** Text excerpt follows **

President Barack Obama promised Friday to veto a plan by members of Congress to issue additional sanctions on Iran while diplomatic negotiations regarding Iran's nuclear plan are under way.
"I will veto a bill that comes to my desk and I will make this argument to the American people as to why I'm doing so," Obama said at a joint press conference with United Kingdom Prime Minister David Cameron, referencing a plan supported by some in his own party to increase sanctions on Iran through Congress before a deal is reached by international negotiators.
"My main message to Congress at this point is just hold your fire. Nobody around the world least of all the Iranians doubt my ability to get additional sanctions pass if these negotiations fail," Obama added later.
Cameron said he was also calling American senators and urging them not to pass additional sanctions.
The wide-ranging joint press conference covered issues as global as the terror attacks in France to as Beltway as what Obama thinks about his one time opponent Mitt Romney considering another presidential bid ("No comment," Obama said while smiling).
Obama promised Friday to "do everything in our power" to assist France in their effort to combat terrorism in the wake of the attacks that killed at least 17 people across the country in the past week.
"We will continue to do everything in our power to help France seek the justice that is needed and that all our countries are working together seamlessly to prevent these attacks," Obama said.
On Iran, Obama turned a question on whether he'd veto additional sanctions on Iran back on his counterparts in Congress -- including those in his own party.
"Why is it that we would have to take actions that would jeopardize the possibility of getting a nuclear deal over the next 60 or 90 days?" Obama asked.
Obama added later: "I am not, repeat not, suggesting that we are on immediate war footing should negotiations with Iran fail."
In a departure from the physical threats posted by those that attacked Paris, Cameron and Obama announced Friday new cooperation on combating cyberattacks, including cyber "war games" designed to identify vulnerabilities in banking networks.

** End of Text excerpt **

» Problems and tasks:
[A] In the Iran sanctions report, with whom did Obama hold the joint press conference?
[B] Name every person identified by name in the Iran sanctions report.
[C] Extend the Iran sanctions report, beginning right after its final sentence.

** Supplied information follows **

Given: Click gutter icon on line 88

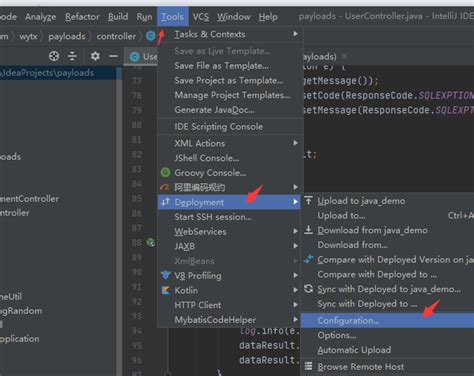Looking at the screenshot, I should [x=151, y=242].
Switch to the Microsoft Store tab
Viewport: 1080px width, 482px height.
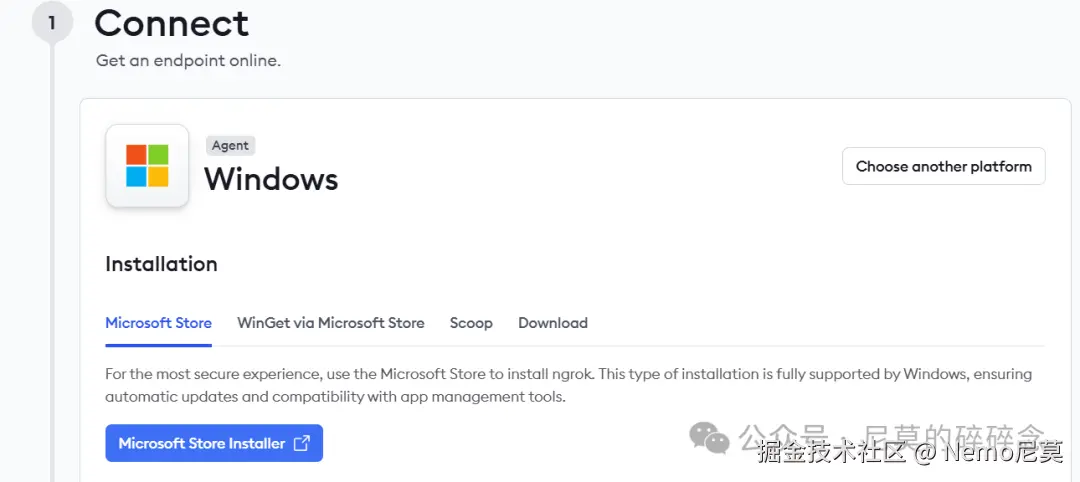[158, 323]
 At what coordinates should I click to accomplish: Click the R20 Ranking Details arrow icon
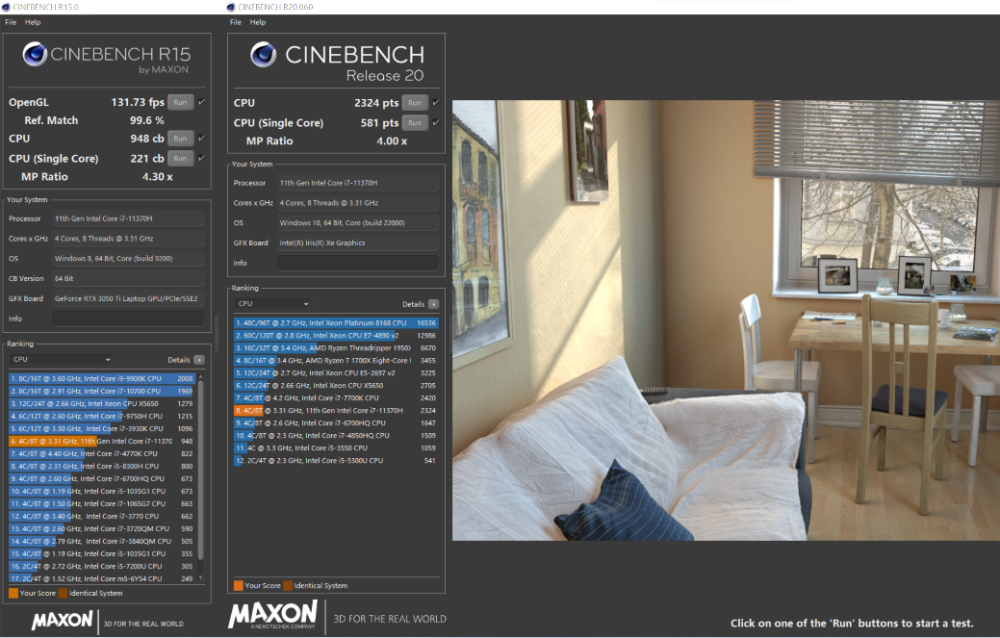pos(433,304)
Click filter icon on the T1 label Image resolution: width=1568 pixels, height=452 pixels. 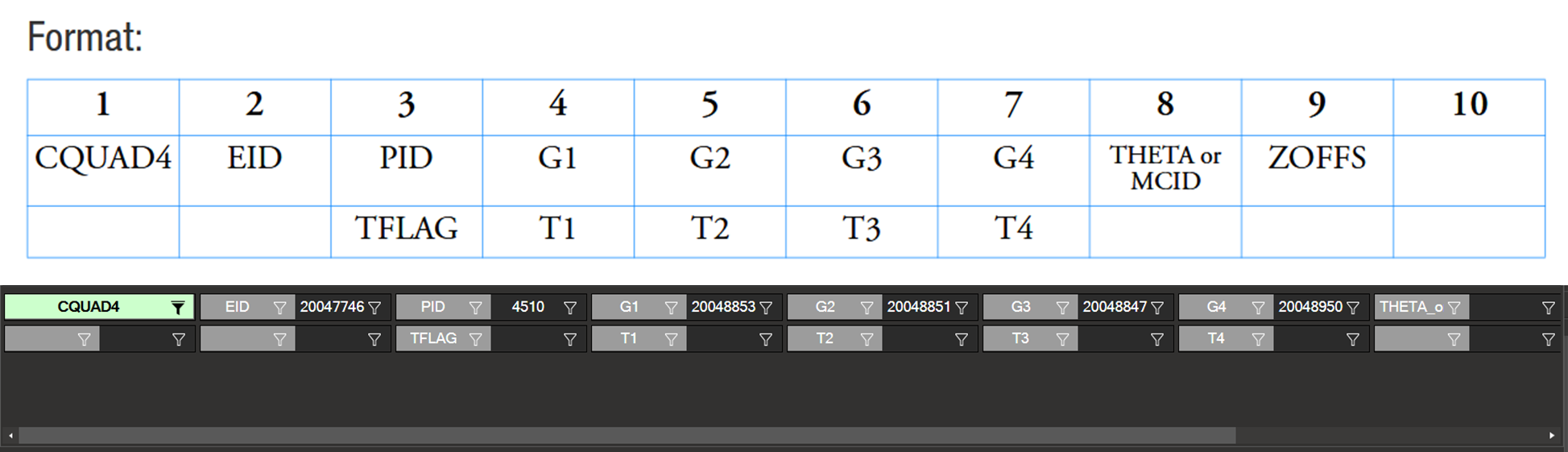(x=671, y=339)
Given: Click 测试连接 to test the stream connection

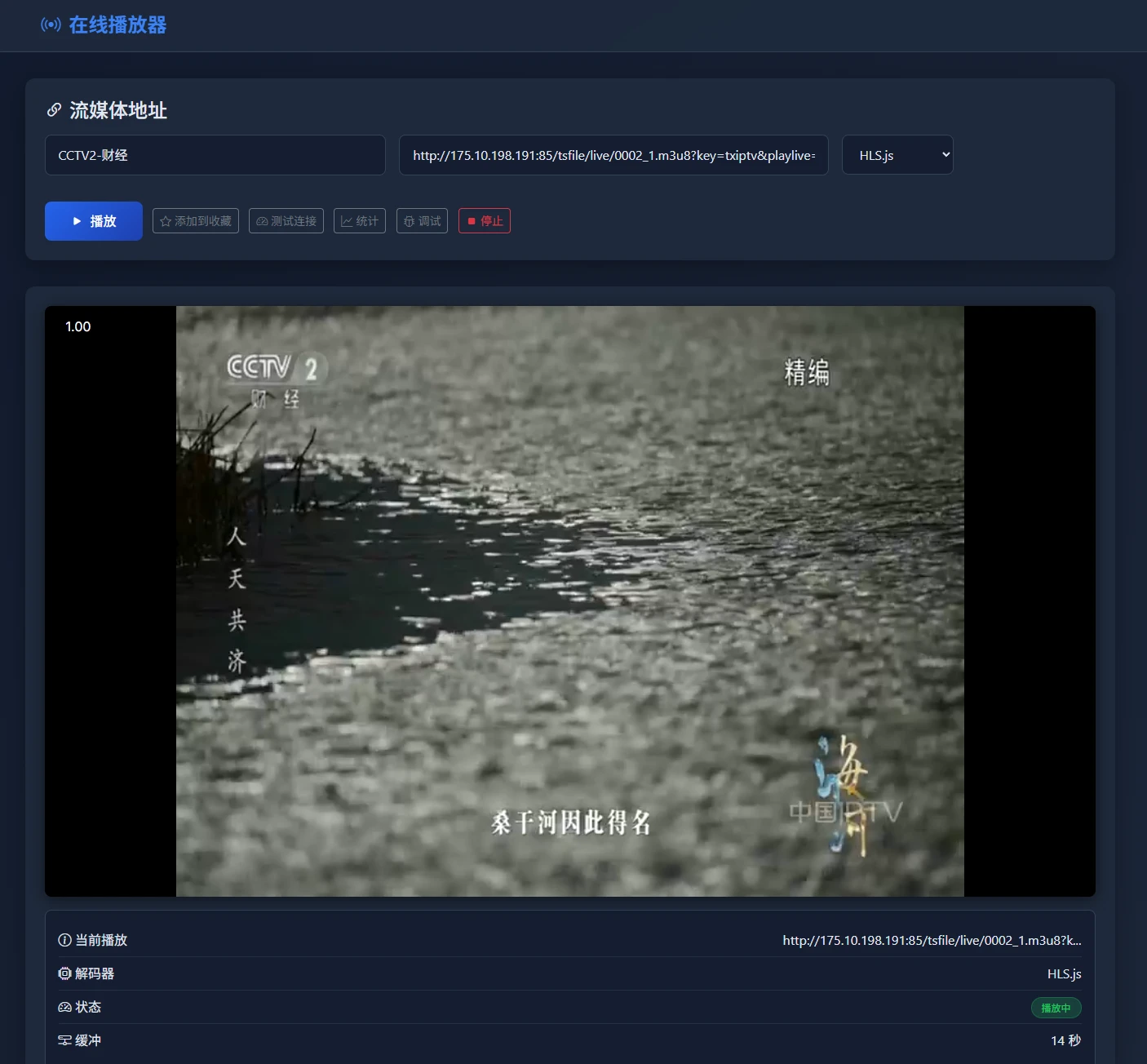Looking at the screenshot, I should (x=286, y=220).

** End of Supplied information **

» Activity answers:
[A] United Kingdom Prime Minister David Cameron.

[B] Barack Obama, David Cameron, Mitt Romney

[C]
Cameron is at the White House for bilateral talks expected to focus squarely on security after this month's terror attacks in Paris and growing fears of violent Islamic terror cells inside Europe. Cameron and Obama addressed reporters in a joint press conference after their meeting Friday.
A British official said the two countries would establish "cyber cells" to share information and develop "a system where countries and hostile states and hostile organisations know that they shouldn't attack us."
The move comes after high profile breaches at Sony Pictures and the U.S. Central Command, ramping up concern about online safety.
British officials say Cameron flew to Washington with cyber issues at the front of mind. Cameron is worried that companies like Google, Facebook and Twitter are allowing terrorists to use their networks unseen by law enforcement. The companies say they have safeguards in place to ensure criminals and terrorists aren't allowed to communicate.
Cameron told ITV in an interview that tech companies shouldn't provide a "safe space" for terrorists to communicate or plan attacks.
The news conference will be the first time Obama is questioned about the Paris attacks, and his failure to attend a unity march held in the French capital last weekend. The White House says it was a mistake not to send a higher-profile administration official to the march.